Mtukudzi weighed in with the song Rova Ngoma Mutavara (Beat the drum fellow country man), a song that sought to inspire freedom fighters to be persistently bold and strong in their quest to achieve social and political freedom.
His other songs; Nyarara Mwanawe (Do not cry), Chido Chenyu Here? (Is this your wish?) and Ndipeiwo Zano (Give me advice) all pleaded with the Almighty for divine power to triumphal end of the ravaging war.
“Before independence in 1980, it was the fight against the Rhodesian regime. My music then spoke against oppression and the repressive regime and how we were suffering at the hands of the regime,” Tuku told the media. “My music then helped people identify themselves…who we were and what we wanted to be.”
But a few years into independence, while Zimbabweans were still enjoying some relative peace in a long time, ethnic violence erupted in the country and thousands of people died as a result.
Since those disturbances, most general elections held in Zimbabwe pitting the ruling Zanu PF party and opposition political parties has never been peaceful — innocent civilians are murdered, others disappear and homes are torched.
Surrounded by such environs of political violence, intimidation and social upheaval, Zimbabwean musicians were quick to dig deeper and compose related songs.

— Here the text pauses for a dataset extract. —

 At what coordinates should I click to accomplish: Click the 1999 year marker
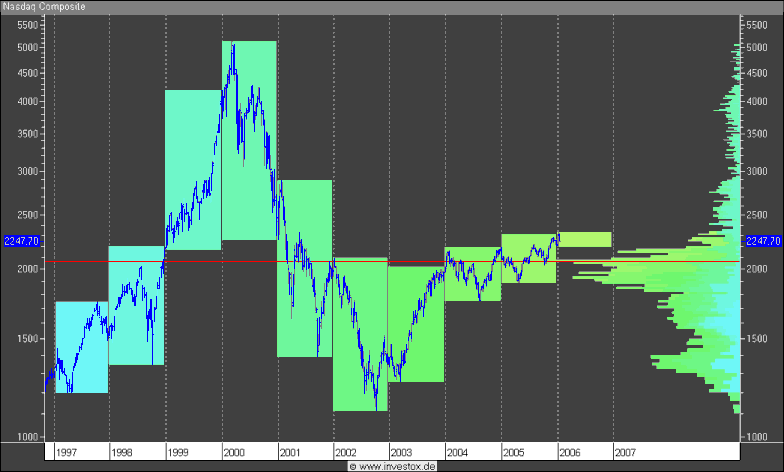178,453
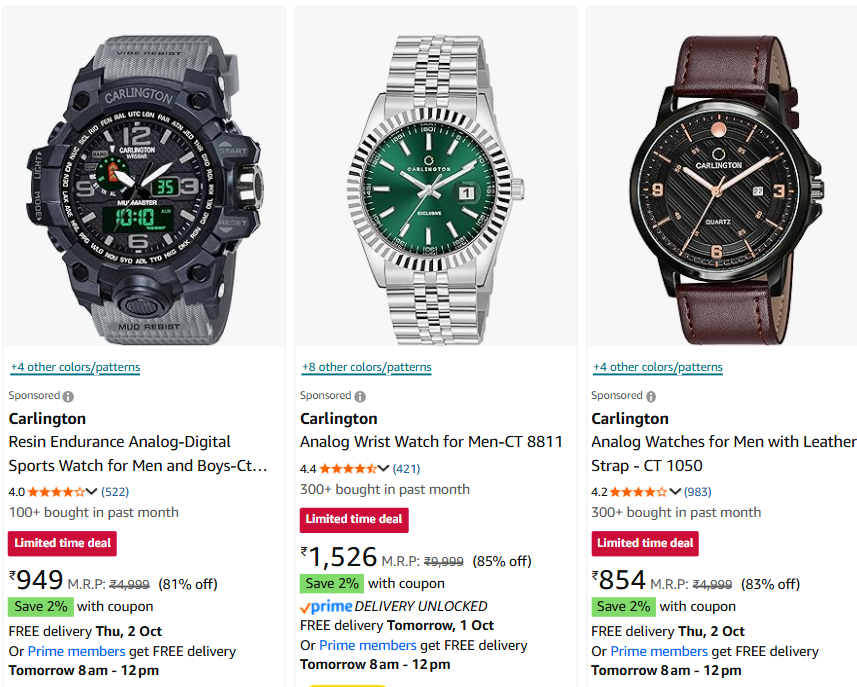The width and height of the screenshot is (857, 687).
Task: Click Sponsored info icon on CT 8811 watch
Action: point(359,396)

In 2000 Mtukudzi was among established musicians who took part in the production of a government song that promoted the idea of a new constitution.

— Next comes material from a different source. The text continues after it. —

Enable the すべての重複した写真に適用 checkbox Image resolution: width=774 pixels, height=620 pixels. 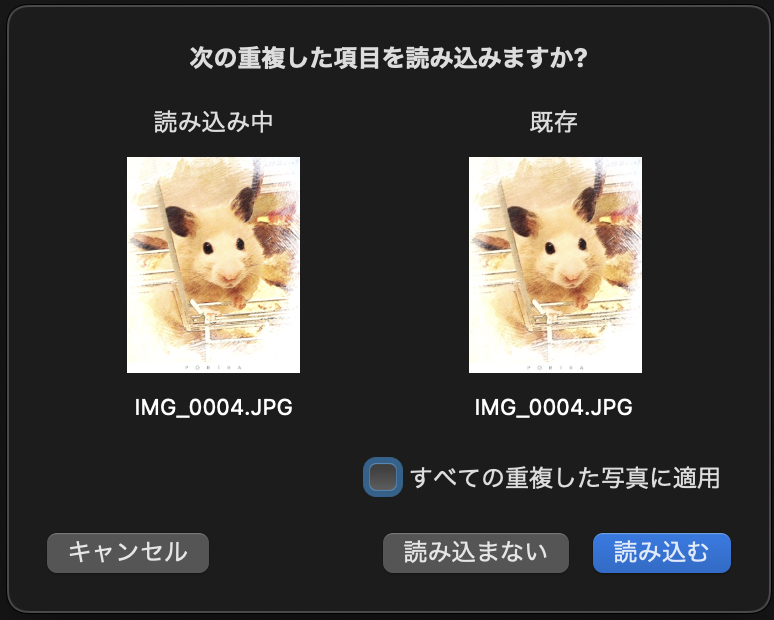point(383,477)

In an interview with international music journalist Banning Eyre, Mtukudzi said: “Well, I was involved in the song that encouraged people to go and vote. I really wanted people to say out their feelings so that the government knows exactly what they feel about everything.

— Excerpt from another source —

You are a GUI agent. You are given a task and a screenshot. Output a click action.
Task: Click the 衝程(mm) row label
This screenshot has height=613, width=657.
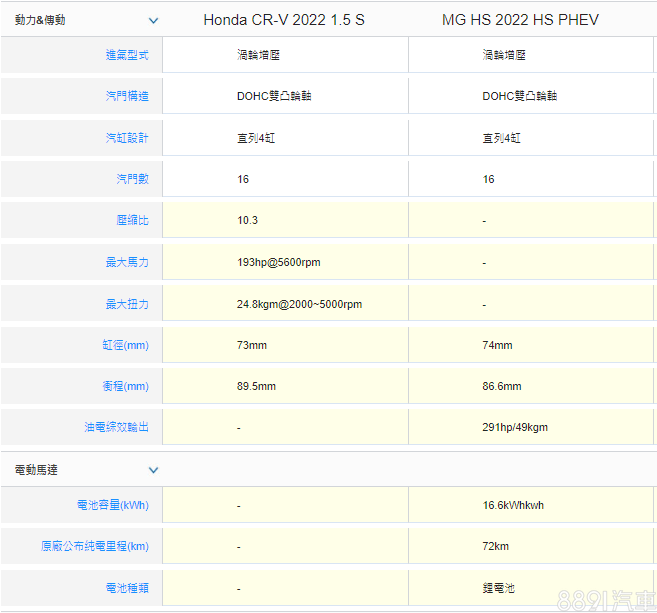coord(125,386)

“And that really happened. The elections were very quiet, but at the end of the day, they had showed their feelings. My personal feeling is that from the time of the referendum and the parliamentary elections, it’s a step towards positive change.
“I think everybody knows now what the nation feels. It’s not just a matter of being dictated to. People showed what they feel about the whole situation. People are tired of the same thing. They want a change, something different from the last 20 years.” he said then.
Mtukudzi’s politically-charged 2000 album Bvuma/Tolerance was a protest voice. On Bvuma/Tolerance it was evident that Mtukudzi was not impressed with the way the country was being governed.
In the song Murimi Munhu (A farmer is also a human being) Mtukudzi accuses politicians of turning the Zimbabwe land issue into a political fighting weapon.
The song traces the violence during the land re-distribution, hence his other song on the same album, Mangoromera (Fighting spirit) in which he deplores the use of violence when dealing with economic and social issues.
After the release of Bvuma/Tolerance there was rumour that Mtukudzi had been picked up by police, which turned out to be false.
But a music engineer at one of his music shows at Harare International Conference Centre, HICC was not lucky at all as he was arrested over the late superstar’s song Wasakara (you are worn out).
The engineer was accused of lighting up former Zimbabwean president Robert Mugabe’s portrait which was hanging in the HICC when Mtukudzi played the song.
Then until he was ousted Mugabe’s official portrait was found in almost all hotel lobbies, schools, government offices and several other private companies.
While Mtukudzi denied that the song referred to Mugabe, then in his late 70s, as a spent force, most Zimbabweans thought otherwise.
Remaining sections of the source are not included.